Three reviewers (NL, RM, LR) participated in this study designed to evaluate the inter-rater reliability of each item on QAREL. The University of Sydney Human Research Ethics committee granted approval for the study. All reviewers were qualified health professionals and had experience in physical examination procedures. Each had experience in the critical appraisal of research papers, and had participated in formally reviewing papers for systematic reviews. Two reviewers (NL, RM) were involved in the development of QAREL. A search of MEDLINE, CINAHL, AMED and SCOPUS was conducted to locate papers on the reliability of physical examination published from January 2007 through December 2007. The search string used to locate potential papers was “Reproducibility of results (MeSH) OR reliability (t.w.) AND Physical examination (MeSH) OR physical examination (t.w.). No limits were placed on the source title for the published paper, nor on the type of physical examination procedure reported. A total of 415 records were retrieved and screened for potential inclusion in the study. Only articles that reported on the reliability of physical examination procedures were included. A total of 29 articles, comprising 30 studies, were retrieved and included in this study [13-40]. The reviewers received basic written instructions regarding the use of QAREL [1]. Each item on the checklist can be rated as ‘Yes’, ‘No’, or ‘Unclear’, and certain items can be rated as ‘Not Applicable’. Reviewers independently performed a trial assessment of each paper, followed by a meeting with members of the reference group involved in the development of QAREL to establish baseline criteria for the interpretation of each item. At no time did the reviewers discuss individual studies, which ensured that each reviewer remained blinded to the opinions and findings of other reviewers for each study.
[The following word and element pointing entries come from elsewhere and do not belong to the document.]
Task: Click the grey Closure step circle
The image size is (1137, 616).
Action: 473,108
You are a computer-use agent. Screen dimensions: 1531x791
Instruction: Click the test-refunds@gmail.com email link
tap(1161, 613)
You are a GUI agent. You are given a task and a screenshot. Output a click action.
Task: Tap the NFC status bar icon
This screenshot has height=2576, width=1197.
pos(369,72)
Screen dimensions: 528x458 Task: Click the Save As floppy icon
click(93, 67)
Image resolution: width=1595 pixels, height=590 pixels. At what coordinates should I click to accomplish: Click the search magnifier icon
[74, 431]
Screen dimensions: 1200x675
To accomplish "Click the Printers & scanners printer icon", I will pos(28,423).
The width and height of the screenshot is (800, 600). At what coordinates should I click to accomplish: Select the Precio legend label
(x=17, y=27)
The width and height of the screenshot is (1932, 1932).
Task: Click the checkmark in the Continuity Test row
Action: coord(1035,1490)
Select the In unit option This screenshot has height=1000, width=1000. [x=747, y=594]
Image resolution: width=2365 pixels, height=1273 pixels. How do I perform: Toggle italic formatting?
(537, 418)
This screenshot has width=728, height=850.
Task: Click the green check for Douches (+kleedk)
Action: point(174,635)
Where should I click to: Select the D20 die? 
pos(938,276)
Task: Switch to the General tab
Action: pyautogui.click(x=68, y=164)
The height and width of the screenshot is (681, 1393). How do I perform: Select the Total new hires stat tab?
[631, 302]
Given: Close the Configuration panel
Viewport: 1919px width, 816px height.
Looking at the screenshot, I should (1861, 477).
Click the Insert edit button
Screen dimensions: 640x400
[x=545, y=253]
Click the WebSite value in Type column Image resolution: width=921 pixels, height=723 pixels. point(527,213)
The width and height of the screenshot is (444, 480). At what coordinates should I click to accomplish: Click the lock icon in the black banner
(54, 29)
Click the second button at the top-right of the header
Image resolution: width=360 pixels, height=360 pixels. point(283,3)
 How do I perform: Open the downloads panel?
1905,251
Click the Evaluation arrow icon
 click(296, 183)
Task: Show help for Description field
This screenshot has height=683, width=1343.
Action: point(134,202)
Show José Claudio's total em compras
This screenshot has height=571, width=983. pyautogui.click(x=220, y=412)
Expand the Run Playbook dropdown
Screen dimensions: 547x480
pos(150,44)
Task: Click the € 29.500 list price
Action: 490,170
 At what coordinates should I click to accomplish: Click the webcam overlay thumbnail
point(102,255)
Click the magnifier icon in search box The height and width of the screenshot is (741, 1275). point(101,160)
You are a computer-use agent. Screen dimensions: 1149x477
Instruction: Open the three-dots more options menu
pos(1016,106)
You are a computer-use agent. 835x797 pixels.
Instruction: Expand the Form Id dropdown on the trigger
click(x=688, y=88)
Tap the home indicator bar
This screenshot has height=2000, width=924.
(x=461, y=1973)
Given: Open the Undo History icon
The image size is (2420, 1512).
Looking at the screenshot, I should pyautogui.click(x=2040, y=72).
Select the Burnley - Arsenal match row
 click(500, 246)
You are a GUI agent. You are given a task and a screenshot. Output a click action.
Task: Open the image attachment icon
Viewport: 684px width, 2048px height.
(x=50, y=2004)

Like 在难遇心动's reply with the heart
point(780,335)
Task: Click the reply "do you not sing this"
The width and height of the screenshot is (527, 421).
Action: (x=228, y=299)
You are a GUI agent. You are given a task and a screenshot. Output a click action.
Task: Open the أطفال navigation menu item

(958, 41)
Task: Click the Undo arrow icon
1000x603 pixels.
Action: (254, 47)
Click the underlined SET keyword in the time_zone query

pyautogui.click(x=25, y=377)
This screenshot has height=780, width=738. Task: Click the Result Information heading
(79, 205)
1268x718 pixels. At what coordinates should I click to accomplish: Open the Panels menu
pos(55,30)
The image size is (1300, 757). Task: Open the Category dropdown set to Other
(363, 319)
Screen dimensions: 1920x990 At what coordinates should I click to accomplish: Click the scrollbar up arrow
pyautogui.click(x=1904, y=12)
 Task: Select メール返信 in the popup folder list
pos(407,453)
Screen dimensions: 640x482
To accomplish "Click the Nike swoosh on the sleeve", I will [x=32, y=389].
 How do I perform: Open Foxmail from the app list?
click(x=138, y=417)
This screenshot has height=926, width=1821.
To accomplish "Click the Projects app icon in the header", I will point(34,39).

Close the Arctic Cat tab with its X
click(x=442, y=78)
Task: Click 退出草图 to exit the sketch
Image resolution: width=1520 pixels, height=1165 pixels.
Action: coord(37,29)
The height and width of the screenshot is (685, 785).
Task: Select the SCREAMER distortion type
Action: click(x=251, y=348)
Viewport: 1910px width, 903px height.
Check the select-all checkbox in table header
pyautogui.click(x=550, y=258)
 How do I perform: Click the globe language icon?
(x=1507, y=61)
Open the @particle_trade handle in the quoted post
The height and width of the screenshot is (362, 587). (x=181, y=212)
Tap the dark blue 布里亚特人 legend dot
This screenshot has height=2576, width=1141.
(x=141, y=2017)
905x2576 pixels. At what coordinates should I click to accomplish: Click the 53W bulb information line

Reviewers discussed the general interpretation of individual items on QAREL and outlined general areas of ambiguity for certain items. Following the meeting between reviewers and the reference group, each reviewer independently rated each paper. Reviewers were not permitted to communicate about the checklist or about the individual papers being reviewed. Completed data collection forms were returned for reliability (κ) analysis.

Analysis

Data were analysed for reliability using kappa (κ) for multiple raters [41]. Each response option was recorded as a category, including ‘unclear’ and ‘not applicable’. All computations were performed using STATA 8.2 (StataCorp TX, USA) Kappa is a chance corrected measure of inter-rater reliability, and ranges from −1 to +1, with +1 being perfect agreement, –1 being perfect disagreement, and zero being agreement no better than chance. In this study, kappa was interpreted as unreliable (κ < 0.00), poor (κ = 0.01 – 0.20), fair (κ = 0.21 – 0.40), moderate (κ = 0.41 – 0.60), good (κ = 0.61 – 0.80) and very good (κ = 0.81 – 1.00). A 95% confidence interval for kappa was computed using the test-based standard error. For this study, reliability was considered acceptable if it was moderate or higher.

Results

The estimates of multi-rater reliability for each item are presented in Table 1. The multi-rater scores for individual items ranged from κ 0.27 to κ 0.92, with one item reaching very good reliability (Item 3), eight achieving good or moderate reliability (Items 2, 4 – 9, 11), and two reaching fair reliability (Items 1, 10).

Table 1

Multi-rater reliability for reviewers rating of 30 studies of diagnostic reliability using QAREL

Item	Item description (abbreviated)	Subsequent evaluation
		κ	95% CI
1	Was the sample of subjects representative?	0.27	(0.11, 0.42)
2	Was the sample of raters representative?	0.59	(0.43, 0.74)
3	Were raters blinded to the findings of other raters?	0.92	(0.76, 1.00)
4	Were raters blinded to their own prior findings?	0.78	(0.62, 0.94)
5	Were raters blinded to the accepted reference standard?	0.66	(0.49, 0.82)
6	Were raters blinded to clinical information not part of test	0.51	(0.37, 0.64)
7	Were raters blinded to additional non-clinical cues?	0.59	(0.39, 0.78)
8	Was the order of examination varied?	0.71	(0.58, 0.84)
9	Was the time interval between repeated measures appropriate?	0.69	(0.50, 0.88)
10	Was the test applied correctly and interpreted appropriately?	0.35	(0.18, 0.51)
11	Were appropriate statistical measures of agreement used?	0.73	(0.54, 0.92)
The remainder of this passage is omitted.